How does this work if there are consistent differences between how training data is collected and how the system is deployed in practice?
A key problem arises when neither the training set or test set overlap with the actual deployment set. When this happens, our alignment score becomes uninformative! But, organizations have a natural incentive to avoid this situation: if this keeps happening, their systems will perform poorly.
How often should this data pipeline alignment score be computed?
For this definition to be useful, we’d likely want to continuously estimate this fraction over time, as individuals or groups reconfigure flow of information and knowledge to systems. Capabilities should slowly rise and fall — if they’re entirely static, we might imagine there is not much governance going on (in the same way we might be concerned if a single political party continuously dominates a ostensibly bipartisan system for hundreds of years).
A monthly update is likely a reasonable starting point; we'd expect people to use data levers as long-term means of change.
Who are current foundational models aligned with?
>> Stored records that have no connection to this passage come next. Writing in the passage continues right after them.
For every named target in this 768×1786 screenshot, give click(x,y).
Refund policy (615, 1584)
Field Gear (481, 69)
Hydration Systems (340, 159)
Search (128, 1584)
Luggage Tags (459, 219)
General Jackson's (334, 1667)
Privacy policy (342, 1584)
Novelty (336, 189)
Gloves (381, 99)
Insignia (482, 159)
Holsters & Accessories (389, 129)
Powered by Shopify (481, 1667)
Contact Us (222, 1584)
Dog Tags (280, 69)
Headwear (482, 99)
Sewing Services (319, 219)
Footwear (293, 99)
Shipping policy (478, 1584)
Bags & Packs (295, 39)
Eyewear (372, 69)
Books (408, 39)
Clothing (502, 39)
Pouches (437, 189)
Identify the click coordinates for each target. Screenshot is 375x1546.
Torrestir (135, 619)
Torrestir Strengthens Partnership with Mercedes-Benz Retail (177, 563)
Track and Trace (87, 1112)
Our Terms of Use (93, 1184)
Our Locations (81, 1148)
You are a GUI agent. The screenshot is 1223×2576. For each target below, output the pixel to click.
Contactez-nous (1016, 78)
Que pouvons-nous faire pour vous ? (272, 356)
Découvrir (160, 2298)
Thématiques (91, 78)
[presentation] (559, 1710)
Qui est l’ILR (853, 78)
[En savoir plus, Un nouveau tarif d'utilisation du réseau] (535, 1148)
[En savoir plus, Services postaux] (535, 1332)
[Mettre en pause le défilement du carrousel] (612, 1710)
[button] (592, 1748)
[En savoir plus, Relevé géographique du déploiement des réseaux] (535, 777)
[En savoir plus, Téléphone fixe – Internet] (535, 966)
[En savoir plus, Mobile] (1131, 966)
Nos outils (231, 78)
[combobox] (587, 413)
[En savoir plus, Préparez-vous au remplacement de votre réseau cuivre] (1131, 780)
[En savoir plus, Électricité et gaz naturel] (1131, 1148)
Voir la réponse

Under this definition, foundation models for text are probably quite aligned to the heavy Internet user population (which does not imply they’re aligned in a particularly just way!). However, even these models are not quite representative of Internet users; their governance probably looks more like a government with weird rules baked into the constitution (e.g. using posts with 3+ karma to filter WebText may bias towards Reddit users specifically).
Does this mean DIY / personal models are "unaligned"?
Most likely, yes! But that's ok.
If I train my own model on records of my own behaviors to make recommendations to myself, this model is very aligned to me as an individual and probably not very aligned to society (unless I happen to represent some “behaviorally median citizen”).
Rather than calling this "unaligned", we might say the alignment of these systems is highly concentrated. We can think of plural alignment more as an inequality measurement than a scalar score.
Can profit-driven AI systems ever be broadly aligned under this definition?
Most AI systems operated with the main goal of directly making money (as opposed to systems operated by the research arms of firms) are probably aligned to the subset of “profitable users”. This may seem obvious, but is worth repeatedly emphasizing!
This definition seems like it sets the bar too high -- will systems ever really meet these standards for transparency and agency?
A key idea is that as a first step towards alignment, we must simultaneously increase transparency around AI and support data literacy. These are challenging asks, and the subject of active research!
As a second step, we must not only improve our tools, norms, and policies around how data is governed, but we likely also need to broadly decentralized power in society. A society with high levels of power concentration does not permit data agency. This means we must worry about feedback loops. To “align AI” and avoid AI that causes harms like economic concentration, we need to avoid economic concentration.
Is this meant to solve a specific harmful AI scenario?
No, this definition is abstracted away from specific concerns, which is a weakness. But it is very possible to frame specific harm-reduction research projects in terms of this "plural alignment".